The architecture of accounting embodies a zero-error tolerance standard, not merely as a aspirational normative ideal but as a structural property of the system. Its internal checks enable the detection and elimination of unintentional misstatements while simultaneously providing a basis for distinguishing inadvertent errors (e.g. unintentional mistakes) from intentional misrepresentations (e.g. fraud).

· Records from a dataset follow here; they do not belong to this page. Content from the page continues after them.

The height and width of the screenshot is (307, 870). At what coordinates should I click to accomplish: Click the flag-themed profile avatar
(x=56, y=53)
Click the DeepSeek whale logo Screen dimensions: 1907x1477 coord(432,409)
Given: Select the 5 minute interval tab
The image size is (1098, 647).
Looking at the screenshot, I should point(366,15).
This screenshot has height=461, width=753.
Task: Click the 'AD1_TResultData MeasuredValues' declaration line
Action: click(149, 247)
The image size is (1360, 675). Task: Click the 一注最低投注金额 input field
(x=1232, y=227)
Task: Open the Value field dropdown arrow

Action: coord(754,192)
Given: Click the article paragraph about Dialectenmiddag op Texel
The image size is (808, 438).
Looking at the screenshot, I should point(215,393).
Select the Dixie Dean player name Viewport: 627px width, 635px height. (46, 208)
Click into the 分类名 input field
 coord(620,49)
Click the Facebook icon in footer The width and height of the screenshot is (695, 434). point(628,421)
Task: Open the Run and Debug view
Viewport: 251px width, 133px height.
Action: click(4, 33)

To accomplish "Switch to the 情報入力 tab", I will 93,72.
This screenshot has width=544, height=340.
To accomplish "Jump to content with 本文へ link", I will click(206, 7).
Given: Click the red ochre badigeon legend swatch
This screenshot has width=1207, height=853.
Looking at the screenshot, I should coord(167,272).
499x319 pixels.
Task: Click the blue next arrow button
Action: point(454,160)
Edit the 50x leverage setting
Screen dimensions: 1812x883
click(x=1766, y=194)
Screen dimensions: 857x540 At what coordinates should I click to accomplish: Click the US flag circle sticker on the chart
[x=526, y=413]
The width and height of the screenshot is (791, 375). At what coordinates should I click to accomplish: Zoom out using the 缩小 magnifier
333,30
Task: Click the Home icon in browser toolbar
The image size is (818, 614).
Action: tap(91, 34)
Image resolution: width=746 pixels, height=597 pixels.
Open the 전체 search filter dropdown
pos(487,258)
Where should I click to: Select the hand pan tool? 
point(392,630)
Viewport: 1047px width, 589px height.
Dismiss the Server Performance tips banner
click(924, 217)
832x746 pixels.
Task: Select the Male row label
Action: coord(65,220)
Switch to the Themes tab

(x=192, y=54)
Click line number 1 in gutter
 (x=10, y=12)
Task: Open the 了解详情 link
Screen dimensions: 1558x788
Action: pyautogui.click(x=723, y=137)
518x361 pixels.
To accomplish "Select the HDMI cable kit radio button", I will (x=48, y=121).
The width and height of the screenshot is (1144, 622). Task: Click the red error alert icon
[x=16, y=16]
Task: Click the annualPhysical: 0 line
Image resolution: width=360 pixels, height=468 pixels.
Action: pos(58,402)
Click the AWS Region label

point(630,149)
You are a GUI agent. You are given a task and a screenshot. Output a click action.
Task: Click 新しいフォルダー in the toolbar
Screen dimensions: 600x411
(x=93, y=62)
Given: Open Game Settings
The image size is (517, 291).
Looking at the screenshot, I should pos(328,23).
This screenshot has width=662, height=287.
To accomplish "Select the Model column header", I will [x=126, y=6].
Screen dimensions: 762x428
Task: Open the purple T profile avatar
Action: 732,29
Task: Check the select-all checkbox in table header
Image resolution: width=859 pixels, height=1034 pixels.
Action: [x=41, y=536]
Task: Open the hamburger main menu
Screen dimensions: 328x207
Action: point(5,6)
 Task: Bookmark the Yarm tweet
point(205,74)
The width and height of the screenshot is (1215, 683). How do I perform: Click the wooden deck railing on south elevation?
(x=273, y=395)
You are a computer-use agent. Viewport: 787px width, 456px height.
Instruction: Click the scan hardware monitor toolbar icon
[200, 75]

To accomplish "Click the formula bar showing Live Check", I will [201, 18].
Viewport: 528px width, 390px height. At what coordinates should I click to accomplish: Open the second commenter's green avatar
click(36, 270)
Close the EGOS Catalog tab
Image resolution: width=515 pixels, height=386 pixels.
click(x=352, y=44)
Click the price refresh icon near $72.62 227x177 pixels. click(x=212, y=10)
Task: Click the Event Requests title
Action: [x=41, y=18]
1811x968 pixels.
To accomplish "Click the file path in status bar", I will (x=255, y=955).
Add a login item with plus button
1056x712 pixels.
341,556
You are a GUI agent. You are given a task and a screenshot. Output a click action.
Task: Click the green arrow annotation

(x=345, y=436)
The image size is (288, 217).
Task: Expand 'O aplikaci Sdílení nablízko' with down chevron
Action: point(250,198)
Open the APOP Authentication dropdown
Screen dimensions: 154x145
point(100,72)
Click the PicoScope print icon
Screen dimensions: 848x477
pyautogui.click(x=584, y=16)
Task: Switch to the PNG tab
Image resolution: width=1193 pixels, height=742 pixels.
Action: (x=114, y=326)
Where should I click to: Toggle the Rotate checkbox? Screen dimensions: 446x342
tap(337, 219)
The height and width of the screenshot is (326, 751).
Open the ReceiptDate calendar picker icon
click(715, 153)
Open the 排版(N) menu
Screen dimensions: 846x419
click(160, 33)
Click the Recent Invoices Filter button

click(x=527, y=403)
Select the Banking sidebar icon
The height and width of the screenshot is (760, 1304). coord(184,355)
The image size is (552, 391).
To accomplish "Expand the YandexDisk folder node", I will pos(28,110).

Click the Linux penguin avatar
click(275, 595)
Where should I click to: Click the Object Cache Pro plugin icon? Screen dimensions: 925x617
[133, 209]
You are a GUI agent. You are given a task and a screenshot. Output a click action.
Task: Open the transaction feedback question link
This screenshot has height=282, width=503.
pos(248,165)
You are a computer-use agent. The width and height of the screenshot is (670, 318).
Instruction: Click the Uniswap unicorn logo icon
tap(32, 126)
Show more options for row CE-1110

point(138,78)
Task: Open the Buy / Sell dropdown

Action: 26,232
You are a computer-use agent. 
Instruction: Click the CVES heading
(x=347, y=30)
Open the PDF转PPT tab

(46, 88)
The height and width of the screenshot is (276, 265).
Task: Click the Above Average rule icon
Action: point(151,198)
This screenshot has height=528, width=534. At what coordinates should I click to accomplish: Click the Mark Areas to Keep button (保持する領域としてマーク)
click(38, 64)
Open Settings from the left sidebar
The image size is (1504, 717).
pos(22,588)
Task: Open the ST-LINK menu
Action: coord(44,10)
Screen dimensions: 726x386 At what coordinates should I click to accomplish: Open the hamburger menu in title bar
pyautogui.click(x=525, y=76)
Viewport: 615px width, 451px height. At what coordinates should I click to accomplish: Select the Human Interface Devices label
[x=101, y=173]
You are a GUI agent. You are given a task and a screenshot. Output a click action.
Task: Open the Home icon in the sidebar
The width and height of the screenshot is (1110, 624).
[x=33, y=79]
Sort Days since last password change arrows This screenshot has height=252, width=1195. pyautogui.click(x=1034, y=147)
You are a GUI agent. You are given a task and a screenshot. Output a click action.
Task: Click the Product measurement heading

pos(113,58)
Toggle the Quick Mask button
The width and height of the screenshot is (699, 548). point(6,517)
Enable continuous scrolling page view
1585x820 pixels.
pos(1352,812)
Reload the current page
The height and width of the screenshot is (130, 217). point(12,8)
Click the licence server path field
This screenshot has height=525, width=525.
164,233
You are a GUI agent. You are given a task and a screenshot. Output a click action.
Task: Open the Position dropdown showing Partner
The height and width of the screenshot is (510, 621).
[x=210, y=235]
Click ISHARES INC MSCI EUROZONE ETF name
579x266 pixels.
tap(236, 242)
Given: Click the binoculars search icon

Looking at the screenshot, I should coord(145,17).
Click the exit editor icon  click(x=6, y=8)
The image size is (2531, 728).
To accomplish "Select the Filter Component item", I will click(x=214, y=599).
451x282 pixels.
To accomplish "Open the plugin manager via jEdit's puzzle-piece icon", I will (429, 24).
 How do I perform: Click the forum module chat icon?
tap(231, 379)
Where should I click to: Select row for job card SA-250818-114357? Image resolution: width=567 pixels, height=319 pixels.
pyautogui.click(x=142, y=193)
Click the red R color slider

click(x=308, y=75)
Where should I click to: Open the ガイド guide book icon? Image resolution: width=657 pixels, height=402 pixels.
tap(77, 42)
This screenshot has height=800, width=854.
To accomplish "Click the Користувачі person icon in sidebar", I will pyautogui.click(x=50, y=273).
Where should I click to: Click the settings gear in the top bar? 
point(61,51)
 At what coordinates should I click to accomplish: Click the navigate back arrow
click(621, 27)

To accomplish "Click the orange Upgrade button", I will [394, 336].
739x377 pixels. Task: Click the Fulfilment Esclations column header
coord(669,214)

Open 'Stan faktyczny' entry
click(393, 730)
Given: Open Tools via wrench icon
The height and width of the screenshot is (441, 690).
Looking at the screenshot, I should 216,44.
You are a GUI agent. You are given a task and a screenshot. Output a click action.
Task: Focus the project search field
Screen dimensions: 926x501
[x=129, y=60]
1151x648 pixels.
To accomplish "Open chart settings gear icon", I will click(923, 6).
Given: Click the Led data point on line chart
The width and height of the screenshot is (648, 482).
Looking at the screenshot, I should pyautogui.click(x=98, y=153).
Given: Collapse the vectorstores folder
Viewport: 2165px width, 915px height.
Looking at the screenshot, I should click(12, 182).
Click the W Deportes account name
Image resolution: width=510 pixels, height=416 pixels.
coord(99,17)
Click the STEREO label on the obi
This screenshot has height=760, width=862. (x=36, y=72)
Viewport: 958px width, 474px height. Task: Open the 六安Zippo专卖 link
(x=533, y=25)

Despite its rigor, accounting also incorporates targeted and controlled flexibility. The design of the chart of accounts and use of intermediate subtotals allows entities to model and style their specific economic activities while maintaining strict adherence to the invariant accounting equation. Although the accounting equation may be expressed in alternative but equivalent forms such as “Assets = Liabilities + Equity” or equivalently “Assets - Liabilities = Net Assets”; its underlying logic remains constant and the accounting equation functions as a nonnegotiable system constraint that governs all permissible states of the model.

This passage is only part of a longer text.